Visitors start by viewing the stone façade with its three entrance doors before entering to admire the prayer hall—where 24 dark-wood columns hold up the high wooden ceiling. Take in the stone capitals that top the pillars and admire other highlights such as a tiled mihrab (prayer niche) and carved minbar (pulpit).
Things to Know Before You Go
Wear comfortable shoes suitable for walking on the uneven surfaces and steps.
The steps to the entrance make the Aslanhane inaccessible for wheelchair-users and strollers.
How to Get There
Aslanhane Mosque stands on Can Sokak, one of the cobbled lanes inside Ankara’s old quarter, just below the city’s hilltop citadel. The easiest way to reach the mosque is on foot from the nearest metro station of Ulus—although you’ll need to factor in a roughly 25-minute walk. Look for the mosque at the junction of Can and Kus Sokak. Street parking may be available outside, but be prepared to park in the neighboring lanes.
When to Get There
Aslanhane Mosque is open daily, but usually only at the six prayer times: in the small hours and at dawn, midday, late afternoon, sunset, and after dark. Check the official prayer times once in Ankara, and aim to get to the mosque about 20 minutes after the call to prayer for the chance to go inside.

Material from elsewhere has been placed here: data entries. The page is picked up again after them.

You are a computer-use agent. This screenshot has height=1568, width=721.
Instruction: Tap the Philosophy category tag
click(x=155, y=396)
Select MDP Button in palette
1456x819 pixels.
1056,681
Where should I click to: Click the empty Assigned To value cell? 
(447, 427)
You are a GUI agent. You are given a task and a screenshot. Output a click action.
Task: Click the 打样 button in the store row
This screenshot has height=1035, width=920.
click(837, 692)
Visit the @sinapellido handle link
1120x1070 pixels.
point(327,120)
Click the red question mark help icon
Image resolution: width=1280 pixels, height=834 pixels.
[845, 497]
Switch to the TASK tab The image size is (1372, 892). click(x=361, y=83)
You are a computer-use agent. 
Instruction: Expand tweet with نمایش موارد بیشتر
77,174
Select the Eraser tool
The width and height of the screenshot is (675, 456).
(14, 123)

Must-Sees at the Aslanhane Mosque
As with many of Ankara’s medieval buildings, the Aslanhane’s builders re-purposed some of the city’s classical stone ruins in its construction—the capitals on the pillars are recycled Roman and Greek relics. Make sure you also inspect the intricate cedarwood minbar, with its elegant balustrades and entrance door framed by fish motifs; as well as the mihrab—a stunning, ceiling-high niche coated in shimmering, multi-colored tiled mosaics.